Os jovens portugueses com menos de 18 anos vão poder pagar a partir do segundo semestre as compras em lojas com os seus smartphones (telefones inteligentes), utilizando-os como uma “carteira móvel” que é pré-carregada pelos pais.

Em declarações à agência Lusa, João Pedro Duarte, responsável da SEQR Portugal, empresa do grupo Seamless, que é um dos principais fornecedores de sistemas de pagamento para telemóveis a nível mundial, explicou que “os adolescentes vão poder fazer pagamentos [por débito] em lojas, o que será possível ainda no primeiro semestre deste ano”.

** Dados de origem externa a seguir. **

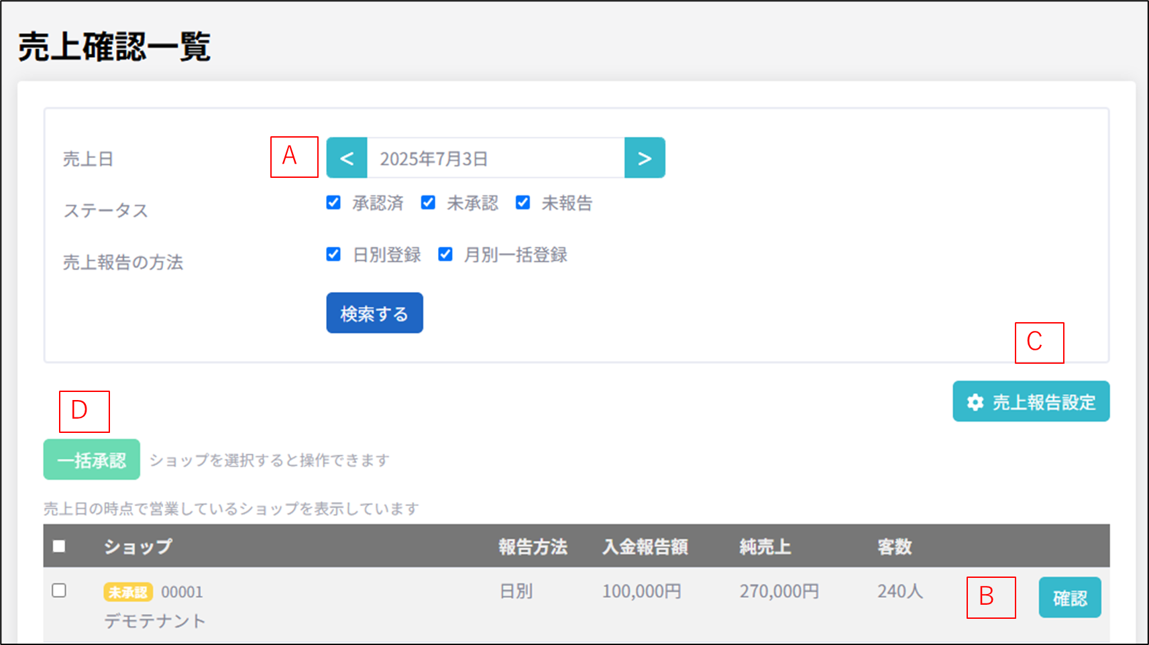
Task: Click the 純売上 column header
Action: tap(765, 546)
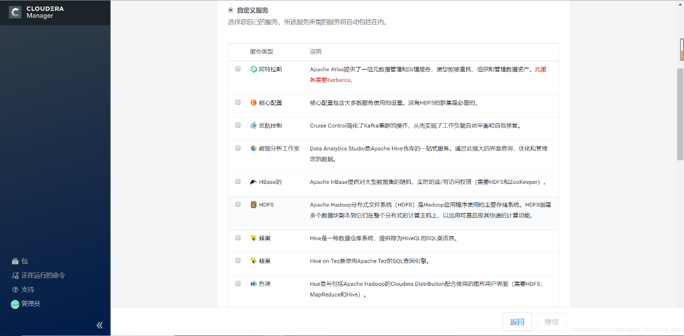This screenshot has height=336, width=684.
Task: Collapse the sidebar with the double chevron
Action: click(x=99, y=325)
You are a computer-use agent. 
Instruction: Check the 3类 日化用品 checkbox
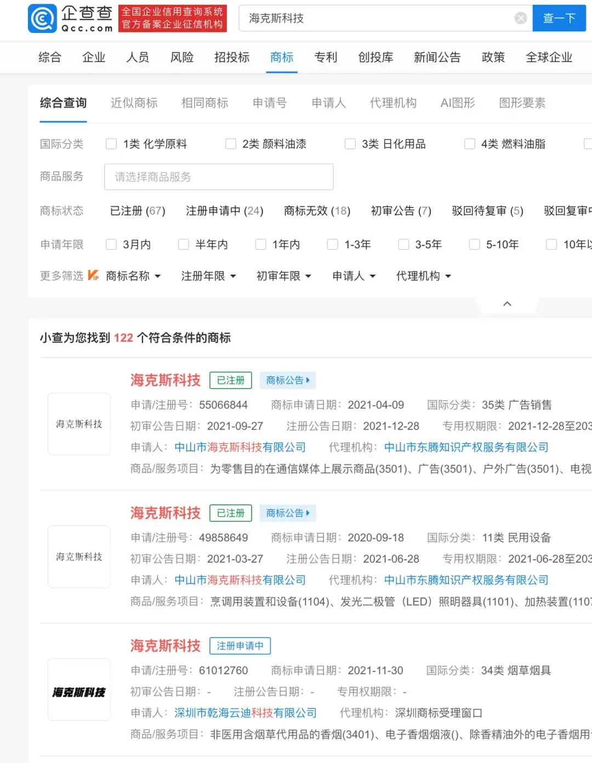(x=350, y=144)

Através da aplicação SEQR já tinha deixado de ser necessário a qualquer consumidor, maior de 18 anos, andar com cartões de pagamento, cartões de fidelização e recibos, pois passou a ser possível guardar tudo no smartphone e fazer pagamentos em mais 500 lojas.

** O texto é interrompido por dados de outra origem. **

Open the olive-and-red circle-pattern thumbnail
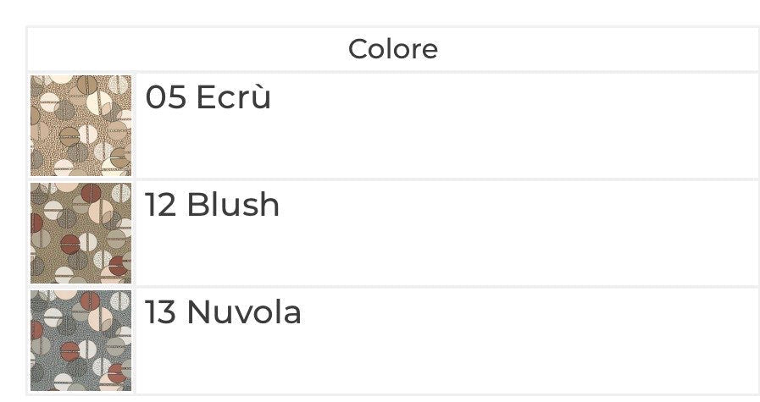 click(x=80, y=233)
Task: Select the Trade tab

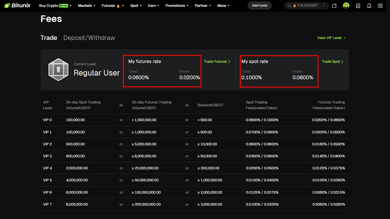Action: [49, 38]
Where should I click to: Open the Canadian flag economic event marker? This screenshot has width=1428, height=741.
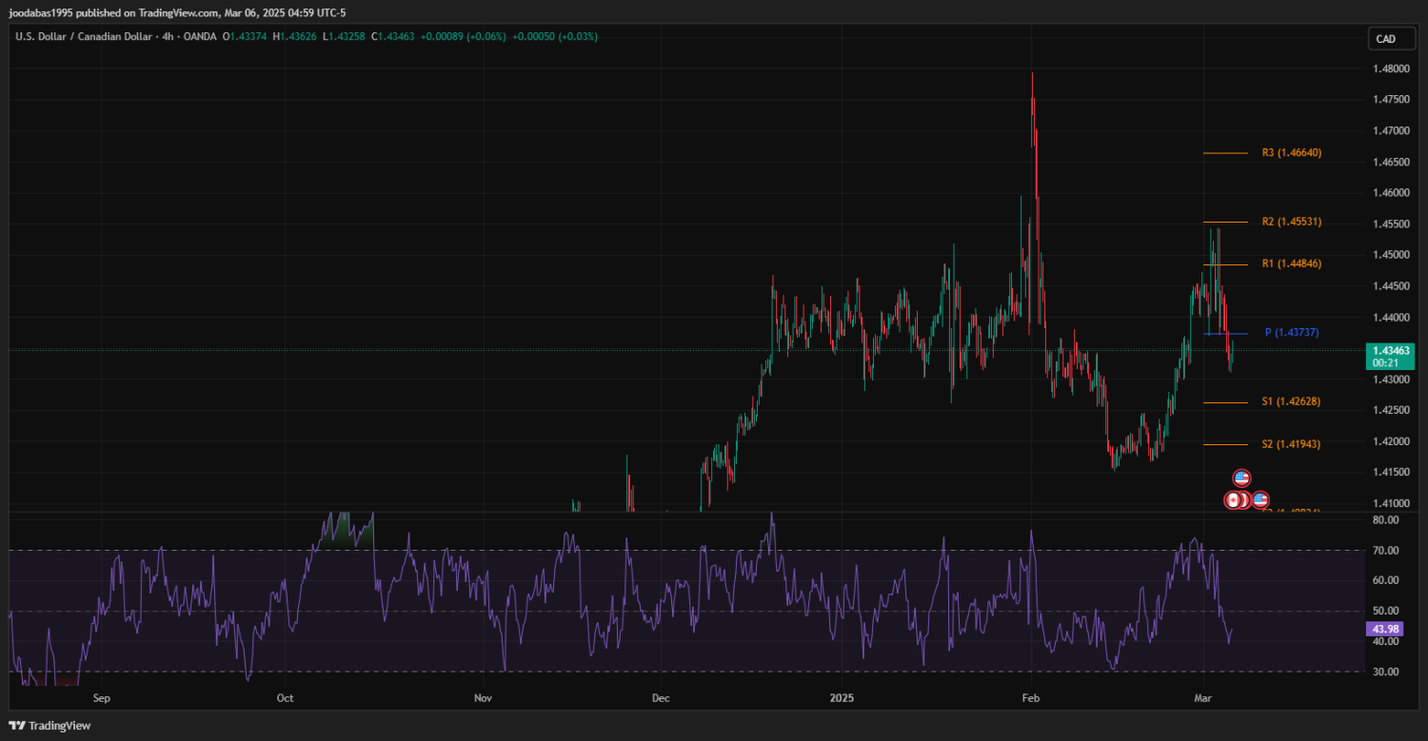coord(1234,499)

A solução de pagamentos para os jovens será proximamente libertada numa fase-piloto na Suécia para, posteriormente, ser alargada às outras regiões onde a empresa está presente e, no caso de Portugal, estará disponível até ao final do primeiro semestre deste ano.

Os adolescentes vão poder utilizar esta aplicação em mais de 500 pontos de venda oficiais SEQR em Portugal, que abrangem setores como a restauração ou o vestuário, bem como em todos os terminais de pagamento automático que utilizem a tecnologia NFC (permite troca de informações sem fio entre equipamentos compatíveis e próximos), que atualmente está disponível em smartphones com sistema operativo Android superior à versão 4.4, desde restaurantes, discotecas, bares, cafés e escolas.

A SEQR permite, através de um smartphone, fazer o pagamento em lojas, parques de estacionamento, restaurantes e na Internet, bem como transferir dinheiro, aceder a programas de fidelização e armazenar recibos digitalmente.

De origem sueca, a empresa chegou a Portugal em dezembro de 2014 e garante que já há um milhão de utilizadores na Europa e que Portugal é o terceiro país onde mais se usa este meio de pagamento, depois da Suécia e à frente da Bélgica e Inglaterra.

“Em 2016 elegemos como foco o consumidor, consolidámos também o aumento do número de lojas e obtivemos um crescimento de 100% em praticamente todos os trimestres”, avançou ainda à Lusa o responsável.

Segundo João Pedro Duarte, os objetivos para este ano passam por “dobrar o número de utilizadores e de transações a cada trimestre, fazer parcerias private label (com marca do cliente) e com associações de comerciantes regionais e nacionais e focar-se em áreas especializadas como os parques de estacionamento e as máquinas de vending (venda automática em espaços públicos).